There are so many benefits to having a pet in the family, but having too many can lead to becoming an animal hoarder, a condition that is financially, emotionally, and physically devastating for all involved. It often starts with good intentions, which cascades to animal neglect and abuse.
An animal hoarder is someone with an excessive amount of animals. These owners are not able to provide basic care for these animals including proper food, water, adequate living space and sanitary conditions. Animal hoarders usually live in a state of denial; they love their animals and believe that they are saving these animals and that no one else can take better care of them.
Animal hoarding is dangerous for the animals, the family, and the community. The animals can suffer from dehydration, starvation, or diseases. The humans involved usually become financially drained. Their home can deteriorate from the filth, becoming a health and fire hazard that occasionally leads to death. The excessive amount of urine and feces can spread infectious diseases in the neighborhood and the smell can pollute the air. According to studies, nearly 2,000 animal hoarding cases with over 250,000 animal victims are reported in the U.S. every year.
Unfortunately, the Humane Society reports that “animal hoarding is still poorly understood” in the medical field.
It’s been said to be a symptom of “psychological and neurological malfunctioning.” And it has been linked to obsessive-compulsive disorder and post-traumatic stress disorder. Because of the ambiguity of this condition, treatment can be difficult.
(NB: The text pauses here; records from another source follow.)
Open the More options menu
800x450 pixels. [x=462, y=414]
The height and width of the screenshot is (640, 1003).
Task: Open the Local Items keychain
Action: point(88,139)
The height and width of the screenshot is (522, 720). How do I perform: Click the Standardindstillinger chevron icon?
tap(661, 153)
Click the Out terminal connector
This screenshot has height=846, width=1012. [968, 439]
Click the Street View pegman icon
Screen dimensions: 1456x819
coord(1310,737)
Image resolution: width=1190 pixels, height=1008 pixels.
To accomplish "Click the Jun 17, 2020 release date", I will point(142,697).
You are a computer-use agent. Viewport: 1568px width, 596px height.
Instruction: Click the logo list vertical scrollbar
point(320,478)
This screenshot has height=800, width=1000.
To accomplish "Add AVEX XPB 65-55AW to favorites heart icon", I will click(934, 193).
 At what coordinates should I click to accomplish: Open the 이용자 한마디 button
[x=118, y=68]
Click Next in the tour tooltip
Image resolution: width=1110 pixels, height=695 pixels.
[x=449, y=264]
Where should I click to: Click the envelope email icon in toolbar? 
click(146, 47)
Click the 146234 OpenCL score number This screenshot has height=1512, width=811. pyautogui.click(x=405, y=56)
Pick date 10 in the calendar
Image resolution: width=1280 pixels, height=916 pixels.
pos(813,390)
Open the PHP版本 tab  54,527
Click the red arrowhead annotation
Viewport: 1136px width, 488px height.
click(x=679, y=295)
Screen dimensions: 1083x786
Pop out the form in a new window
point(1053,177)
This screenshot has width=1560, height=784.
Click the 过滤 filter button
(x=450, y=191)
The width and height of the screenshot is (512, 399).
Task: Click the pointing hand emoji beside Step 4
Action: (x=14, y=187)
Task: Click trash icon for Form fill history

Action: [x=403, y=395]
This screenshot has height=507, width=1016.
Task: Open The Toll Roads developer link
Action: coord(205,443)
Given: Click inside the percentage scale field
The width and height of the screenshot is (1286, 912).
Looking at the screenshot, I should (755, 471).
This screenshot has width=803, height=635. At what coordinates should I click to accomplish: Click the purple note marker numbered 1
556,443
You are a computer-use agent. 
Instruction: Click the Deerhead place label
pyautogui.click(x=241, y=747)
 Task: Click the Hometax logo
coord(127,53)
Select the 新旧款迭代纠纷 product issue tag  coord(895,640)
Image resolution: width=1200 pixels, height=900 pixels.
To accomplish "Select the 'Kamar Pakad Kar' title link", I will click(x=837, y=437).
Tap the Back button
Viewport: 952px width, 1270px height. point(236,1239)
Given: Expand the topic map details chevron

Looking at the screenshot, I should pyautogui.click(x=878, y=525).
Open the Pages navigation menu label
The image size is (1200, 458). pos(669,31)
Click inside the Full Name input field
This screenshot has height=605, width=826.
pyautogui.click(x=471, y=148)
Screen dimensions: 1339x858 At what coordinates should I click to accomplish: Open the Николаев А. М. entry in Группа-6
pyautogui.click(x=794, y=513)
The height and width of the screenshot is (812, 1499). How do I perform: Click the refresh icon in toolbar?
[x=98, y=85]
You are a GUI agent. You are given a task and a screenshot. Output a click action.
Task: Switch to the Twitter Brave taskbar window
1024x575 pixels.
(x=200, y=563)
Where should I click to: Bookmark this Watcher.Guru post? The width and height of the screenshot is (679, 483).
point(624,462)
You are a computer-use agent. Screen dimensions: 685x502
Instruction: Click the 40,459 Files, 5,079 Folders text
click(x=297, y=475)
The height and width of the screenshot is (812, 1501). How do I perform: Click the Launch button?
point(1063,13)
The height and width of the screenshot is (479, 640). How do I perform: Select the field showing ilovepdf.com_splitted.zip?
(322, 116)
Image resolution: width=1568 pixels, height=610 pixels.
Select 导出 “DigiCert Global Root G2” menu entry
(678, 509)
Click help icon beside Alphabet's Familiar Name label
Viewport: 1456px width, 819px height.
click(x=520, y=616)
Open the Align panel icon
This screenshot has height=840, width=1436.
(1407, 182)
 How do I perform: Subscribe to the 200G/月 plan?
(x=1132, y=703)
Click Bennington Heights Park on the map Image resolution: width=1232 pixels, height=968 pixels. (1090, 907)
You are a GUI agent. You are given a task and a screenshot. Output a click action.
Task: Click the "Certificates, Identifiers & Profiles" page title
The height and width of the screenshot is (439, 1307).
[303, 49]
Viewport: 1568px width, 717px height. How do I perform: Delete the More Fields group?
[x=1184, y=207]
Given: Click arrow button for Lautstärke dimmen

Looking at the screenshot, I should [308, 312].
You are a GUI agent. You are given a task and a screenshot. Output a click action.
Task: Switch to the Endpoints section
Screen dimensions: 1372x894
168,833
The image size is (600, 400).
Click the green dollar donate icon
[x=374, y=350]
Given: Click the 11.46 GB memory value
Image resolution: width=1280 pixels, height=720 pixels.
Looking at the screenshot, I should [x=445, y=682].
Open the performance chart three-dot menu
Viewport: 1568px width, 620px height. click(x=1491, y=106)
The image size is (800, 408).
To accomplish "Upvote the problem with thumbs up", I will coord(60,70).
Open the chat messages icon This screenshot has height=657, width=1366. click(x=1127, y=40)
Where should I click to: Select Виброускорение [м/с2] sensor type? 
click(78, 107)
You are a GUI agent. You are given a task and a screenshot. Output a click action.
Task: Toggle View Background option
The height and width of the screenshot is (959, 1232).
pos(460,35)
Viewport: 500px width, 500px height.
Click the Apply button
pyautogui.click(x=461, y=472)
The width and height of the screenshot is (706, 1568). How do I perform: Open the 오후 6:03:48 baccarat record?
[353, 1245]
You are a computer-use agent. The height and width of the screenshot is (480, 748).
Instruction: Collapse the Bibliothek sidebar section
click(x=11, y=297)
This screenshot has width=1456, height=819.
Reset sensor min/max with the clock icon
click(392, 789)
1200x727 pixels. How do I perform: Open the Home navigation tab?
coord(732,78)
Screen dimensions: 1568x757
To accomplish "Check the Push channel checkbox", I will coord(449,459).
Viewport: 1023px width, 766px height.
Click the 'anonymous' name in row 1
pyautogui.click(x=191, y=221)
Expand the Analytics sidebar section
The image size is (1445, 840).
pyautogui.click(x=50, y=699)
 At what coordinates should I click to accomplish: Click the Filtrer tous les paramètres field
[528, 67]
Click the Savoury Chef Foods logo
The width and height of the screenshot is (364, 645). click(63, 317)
Usually an intervention is organized and the hoarder may undergo therapy, clean their homes, and handover the majority of their pets. Unfortunately, animal hoarding relapses are extremely common.
Criminal charges can be filed against animal hoarders but it can be a rather difficult process. Usually the charges involve violations to the fire code or animal cruelty charges. However, many organizations (like the ASPCA) wonder if prosecution is the right solution for all animal hoarders since the perpetrators are “often emotionally troubled rather than criminally inclined.”
Do you suspect that someone you know is an animal hoarder? There are many telling signs:
- The owner may be unaware of how many animals are in their possession.
- The owners may isolate themselves from others.
- Owners’ homes may be deteriorating, unsanitary, and infested with vermin and fleas.
- Owners may insist their pets are fine even when the animals look poor and unhealthy.
Mindful Animal™ is about loving and respecting our four-legged friends and creatures found on this planet! If you want to seek out help for a potential animal hoarder try these resources: The Hoarding of Animal Research Consortium and Animal Planet’s Confessions: Animal Hoarding.